The authors have studied the combustion synthesis of aluminum nitride for decades,^4–8 and they recently succeeded in producing soft, nonagglomerated aluminum nitride powders. In their process, raw aluminum powders are blended with an appropriate amount of preformed aluminum nitride powder via combustion synthesis to moderate the reaction temperature. This mixture is placed in a graphite tray, and the nitridation is initiated by passing a short current with a few tens of amperes through a carbon heater. The entire reaction occurs in a high-pressure chamber filled with nitrogen gas at less than 1 MPa (Figure 1). The resulting aluminum nitride is pulverized and classified by conventional methods according to application needs.
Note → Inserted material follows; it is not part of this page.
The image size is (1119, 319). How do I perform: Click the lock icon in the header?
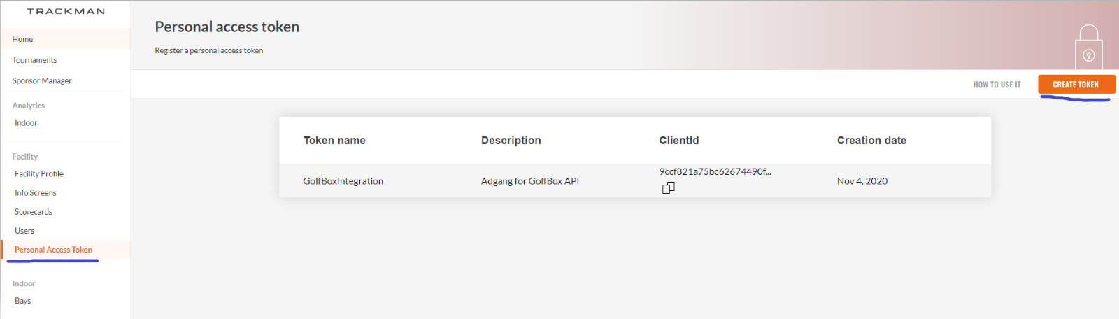click(1088, 48)
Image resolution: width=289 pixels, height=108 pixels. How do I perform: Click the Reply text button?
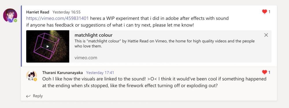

Figure 1. Schematic illustration of the nitriding combustion reaction of aluminum nitride synthesis in a high-pressure reaction chamber. Credit: Chen and Miyamoto

From powder loading to product retrieval after cooling, the total process time is under two hours. Analysis shows this combustion synthesis method is 30–50% less expensive than the conventional aluminum nitride fabrication processes. Table 1 summarizes and compares the properties of the combustion synthesized aluminum nitride powders to ones produced through the conventional routes.

Table 1. Comparison of commercial aluminum nitride fine powders synthesized by three different methods. All powders have an average particle size of approximately 1 μm, with oxygen contents around 1 wt.%.Credit: Chen and Miyamoto

Considering the advantages and benefits of this new combustion synthesis method, commercial production of aluminum nitride using this method began through a joint startup program with Shanghai Toyo Tanso Co. Ltd., a subsidiary of Toyo Tanso Co. Ltd., a Japan-based global leader in graphite, carbon-based materials, and coated substrates such as silicon carbide- and tantalum carbide-coated graphite. The goal is to expand the use of aluminum nitride synthesized via this cost-effective process in thermal, light, and energy management applications.

For example, spherical aluminum nitride powders are widely used as fillers for TIMs. To produce spherical fillers, fine aluminum nitride powders—mixed with a few percent of yttrium oxide as a sintering aid—are spray-dried and sintered at around 1,800°C. The resulting particles are sieved to sizes ranging from 20–100 μm. Fine aluminum nitride powders (~1 μm) are also suitable for sintering into substrates and structural components, such as electrostatic chucks.

These fine and pure aluminum nitride powders can also be used in the synthesis of red phosphors (e.g., CaAlSiN₃:Eu²⁺) for LEDs—an increasingly vital component in energy-saving lighting technologies. We also produce pure porous aluminum nitride crucibles without any sintering additives. These crucibles are ideal for heat-treating aluminum-nitride-based products in clean environments and offer a cost-effective alternative to boron nitride crucibles with less than half the cost.

While our current production scale is limited and our market remains primarily within China, we aim to expand our distribution worldwide in 2026 by scaling up the process.

Acknowledgments

The authors would like to express their sincere gratitude to their late colleague T. Sakurai for his invaluable contributions to this project. Our deepest condolences for his passing in 2017.